** TASK MATERIAL follows **

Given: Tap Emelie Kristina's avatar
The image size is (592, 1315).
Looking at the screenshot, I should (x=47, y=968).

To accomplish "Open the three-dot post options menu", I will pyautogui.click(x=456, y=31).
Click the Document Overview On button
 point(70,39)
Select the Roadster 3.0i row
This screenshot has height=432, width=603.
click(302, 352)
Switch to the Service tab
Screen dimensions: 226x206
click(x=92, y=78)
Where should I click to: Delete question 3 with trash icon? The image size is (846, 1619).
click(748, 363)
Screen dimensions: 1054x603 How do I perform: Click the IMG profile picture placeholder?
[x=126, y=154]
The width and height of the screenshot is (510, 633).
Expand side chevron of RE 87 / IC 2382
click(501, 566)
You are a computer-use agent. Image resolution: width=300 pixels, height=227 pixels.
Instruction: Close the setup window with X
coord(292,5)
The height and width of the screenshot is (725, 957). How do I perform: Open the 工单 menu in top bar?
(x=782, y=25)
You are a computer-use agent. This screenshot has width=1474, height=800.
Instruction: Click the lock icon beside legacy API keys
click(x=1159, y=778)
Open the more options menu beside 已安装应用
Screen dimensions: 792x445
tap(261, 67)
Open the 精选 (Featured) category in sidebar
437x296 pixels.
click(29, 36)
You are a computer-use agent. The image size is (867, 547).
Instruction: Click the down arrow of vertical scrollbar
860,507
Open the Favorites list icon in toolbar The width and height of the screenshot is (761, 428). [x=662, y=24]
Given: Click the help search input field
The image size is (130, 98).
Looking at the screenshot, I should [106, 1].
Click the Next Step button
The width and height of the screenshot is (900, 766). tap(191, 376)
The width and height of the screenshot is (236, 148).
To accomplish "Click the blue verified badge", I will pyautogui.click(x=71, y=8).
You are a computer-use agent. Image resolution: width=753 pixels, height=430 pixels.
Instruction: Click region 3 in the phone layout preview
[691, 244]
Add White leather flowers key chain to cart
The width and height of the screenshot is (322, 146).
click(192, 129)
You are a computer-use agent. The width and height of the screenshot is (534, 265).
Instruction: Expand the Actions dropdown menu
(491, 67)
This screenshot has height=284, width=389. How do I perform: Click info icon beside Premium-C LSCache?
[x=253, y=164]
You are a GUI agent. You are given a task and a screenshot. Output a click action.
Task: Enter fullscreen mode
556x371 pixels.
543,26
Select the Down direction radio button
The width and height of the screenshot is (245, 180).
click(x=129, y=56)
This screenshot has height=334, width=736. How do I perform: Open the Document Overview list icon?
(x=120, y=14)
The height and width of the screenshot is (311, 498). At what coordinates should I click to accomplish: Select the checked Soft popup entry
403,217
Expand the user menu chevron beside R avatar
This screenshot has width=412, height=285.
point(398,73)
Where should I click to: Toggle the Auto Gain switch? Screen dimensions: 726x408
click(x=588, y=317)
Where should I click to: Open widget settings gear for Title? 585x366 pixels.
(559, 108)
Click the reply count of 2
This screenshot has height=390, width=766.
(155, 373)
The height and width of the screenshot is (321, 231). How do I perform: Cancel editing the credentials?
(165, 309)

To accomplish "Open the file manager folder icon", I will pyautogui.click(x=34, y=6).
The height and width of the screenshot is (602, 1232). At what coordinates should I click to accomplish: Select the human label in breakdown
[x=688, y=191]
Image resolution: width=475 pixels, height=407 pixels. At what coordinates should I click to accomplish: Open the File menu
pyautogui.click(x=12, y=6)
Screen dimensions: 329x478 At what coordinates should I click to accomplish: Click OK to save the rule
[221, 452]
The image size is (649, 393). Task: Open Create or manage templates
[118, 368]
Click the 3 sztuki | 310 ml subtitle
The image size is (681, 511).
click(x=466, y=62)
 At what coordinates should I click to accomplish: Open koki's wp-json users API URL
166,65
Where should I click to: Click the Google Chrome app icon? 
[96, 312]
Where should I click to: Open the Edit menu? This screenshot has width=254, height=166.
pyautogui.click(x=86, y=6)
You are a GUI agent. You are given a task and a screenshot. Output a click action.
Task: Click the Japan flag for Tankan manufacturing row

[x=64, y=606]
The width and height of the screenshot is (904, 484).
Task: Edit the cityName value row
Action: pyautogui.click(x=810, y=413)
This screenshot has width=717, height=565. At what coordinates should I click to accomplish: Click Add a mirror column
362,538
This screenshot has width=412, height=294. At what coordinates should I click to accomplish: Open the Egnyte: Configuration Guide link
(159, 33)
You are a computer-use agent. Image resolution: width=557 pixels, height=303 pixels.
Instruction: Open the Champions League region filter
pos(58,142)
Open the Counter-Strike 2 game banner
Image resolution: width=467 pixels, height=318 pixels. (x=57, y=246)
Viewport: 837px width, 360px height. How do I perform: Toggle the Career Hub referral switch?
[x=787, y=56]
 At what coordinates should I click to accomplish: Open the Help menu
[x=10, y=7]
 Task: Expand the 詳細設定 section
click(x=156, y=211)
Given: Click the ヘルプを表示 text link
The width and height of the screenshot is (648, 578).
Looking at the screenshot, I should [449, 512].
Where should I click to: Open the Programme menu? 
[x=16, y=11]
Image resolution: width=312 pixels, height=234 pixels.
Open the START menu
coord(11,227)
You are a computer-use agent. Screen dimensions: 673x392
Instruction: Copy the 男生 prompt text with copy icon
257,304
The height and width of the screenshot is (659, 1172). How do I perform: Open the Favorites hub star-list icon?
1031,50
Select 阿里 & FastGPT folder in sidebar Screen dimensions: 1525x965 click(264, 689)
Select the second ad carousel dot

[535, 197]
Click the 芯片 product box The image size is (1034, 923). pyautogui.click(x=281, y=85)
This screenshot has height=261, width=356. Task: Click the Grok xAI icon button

** End of TASK MATERIAL **

ACTIVITY: Using the entries shown above, reproduce verbatim the lines from the line bearing "The image size is (130, 98)." to the line bearing "The width and height of the screenshot is (236, 148).", inclusive.

OUTPUT FOR THIS TASK:
The image size is (130, 98).
Looking at the screenshot, I should [106, 1].
Click the Next Step button
The width and height of the screenshot is (900, 766). tap(191, 376)
The width and height of the screenshot is (236, 148).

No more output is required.